Write down each of the records again, exactly and in full.

*** Opening of INFORMATION ***

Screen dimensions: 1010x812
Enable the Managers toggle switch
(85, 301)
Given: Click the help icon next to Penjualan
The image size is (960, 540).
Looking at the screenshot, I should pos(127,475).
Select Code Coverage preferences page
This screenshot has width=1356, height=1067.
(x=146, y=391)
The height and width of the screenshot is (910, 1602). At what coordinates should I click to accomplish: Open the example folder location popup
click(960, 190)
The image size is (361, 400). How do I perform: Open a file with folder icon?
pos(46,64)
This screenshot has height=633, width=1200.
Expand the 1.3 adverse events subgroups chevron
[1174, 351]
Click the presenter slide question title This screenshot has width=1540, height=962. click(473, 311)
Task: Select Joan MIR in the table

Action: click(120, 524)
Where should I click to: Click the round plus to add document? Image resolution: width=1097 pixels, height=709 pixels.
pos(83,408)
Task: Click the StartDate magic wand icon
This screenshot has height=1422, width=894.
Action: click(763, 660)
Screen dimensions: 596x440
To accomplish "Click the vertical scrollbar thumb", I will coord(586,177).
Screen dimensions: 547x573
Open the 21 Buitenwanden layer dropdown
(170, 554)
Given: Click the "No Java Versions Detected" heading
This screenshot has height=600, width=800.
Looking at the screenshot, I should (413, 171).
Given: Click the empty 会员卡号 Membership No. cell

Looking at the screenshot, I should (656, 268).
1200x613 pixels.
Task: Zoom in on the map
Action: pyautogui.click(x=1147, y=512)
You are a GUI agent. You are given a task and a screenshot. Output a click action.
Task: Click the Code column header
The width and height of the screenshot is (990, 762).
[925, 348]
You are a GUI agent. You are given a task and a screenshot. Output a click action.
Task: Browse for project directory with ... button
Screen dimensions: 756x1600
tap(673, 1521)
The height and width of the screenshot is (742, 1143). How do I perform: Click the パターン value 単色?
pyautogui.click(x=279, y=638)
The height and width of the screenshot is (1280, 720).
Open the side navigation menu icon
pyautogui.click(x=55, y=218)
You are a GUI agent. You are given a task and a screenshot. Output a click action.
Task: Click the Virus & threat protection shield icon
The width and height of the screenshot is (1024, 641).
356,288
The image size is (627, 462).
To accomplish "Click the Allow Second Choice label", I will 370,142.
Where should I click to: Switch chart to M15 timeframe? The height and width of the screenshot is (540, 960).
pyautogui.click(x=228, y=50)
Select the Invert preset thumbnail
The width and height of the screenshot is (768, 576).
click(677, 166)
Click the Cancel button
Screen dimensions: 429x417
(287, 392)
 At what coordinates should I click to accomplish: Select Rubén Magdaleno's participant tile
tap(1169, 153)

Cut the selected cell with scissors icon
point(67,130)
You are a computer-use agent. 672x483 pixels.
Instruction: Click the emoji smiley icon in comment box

*** Close of INFORMATION ***

**SOLUTION:**
Screen dimensions: 1010x812
Enable the Managers toggle switch
(85, 301)
Given: Click the help icon next to Penjualan
The image size is (960, 540).
Looking at the screenshot, I should pos(127,475).
Select Code Coverage preferences page
This screenshot has width=1356, height=1067.
(x=146, y=391)
The height and width of the screenshot is (910, 1602). At what coordinates should I click to accomplish: Open the example folder location popup
click(960, 190)
The image size is (361, 400). How do I perform: Open a file with folder icon?
pos(46,64)
This screenshot has height=633, width=1200.
Expand the 1.3 adverse events subgroups chevron
[1174, 351]
Click the presenter slide question title This screenshot has width=1540, height=962. click(473, 311)
Task: Select Joan MIR in the table

Action: click(120, 524)
Where should I click to: Click the round plus to add document? Image resolution: width=1097 pixels, height=709 pixels.
pos(83,408)
Task: Click the StartDate magic wand icon
This screenshot has height=1422, width=894.
Action: click(763, 660)
Screen dimensions: 596x440
To accomplish "Click the vertical scrollbar thumb", I will coord(586,177).
Screen dimensions: 547x573
Open the 21 Buitenwanden layer dropdown
(170, 554)
Given: Click the "No Java Versions Detected" heading
This screenshot has height=600, width=800.
Looking at the screenshot, I should (413, 171).
Given: Click the empty 会员卡号 Membership No. cell

Looking at the screenshot, I should (656, 268).
1200x613 pixels.
Task: Zoom in on the map
Action: pyautogui.click(x=1147, y=512)
You are a GUI agent. You are given a task and a screenshot. Output a click action.
Task: Click the Code column header
The width and height of the screenshot is (990, 762).
[925, 348]
You are a GUI agent. You are given a task and a screenshot. Output a click action.
Task: Browse for project directory with ... button
Screen dimensions: 756x1600
tap(673, 1521)
The height and width of the screenshot is (742, 1143). How do I perform: Click the パターン value 単色?
pyautogui.click(x=279, y=638)
The height and width of the screenshot is (1280, 720).
Open the side navigation menu icon
pyautogui.click(x=55, y=218)
You are a GUI agent. You are given a task and a screenshot. Output a click action.
Task: Click the Virus & threat protection shield icon
The width and height of the screenshot is (1024, 641).
356,288
The image size is (627, 462).
To accomplish "Click the Allow Second Choice label", I will 370,142.
Where should I click to: Switch chart to M15 timeframe? The height and width of the screenshot is (540, 960).
pyautogui.click(x=228, y=50)
Select the Invert preset thumbnail
The width and height of the screenshot is (768, 576).
click(677, 166)
Click the Cancel button
Screen dimensions: 429x417
(287, 392)
 At what coordinates should I click to accomplish: Select Rubén Magdaleno's participant tile
tap(1169, 153)

Cut the selected cell with scissors icon
point(67,130)
You are a computer-use agent. 672x483 pixels.
Instruction: Click the emoji smiley icon in comment box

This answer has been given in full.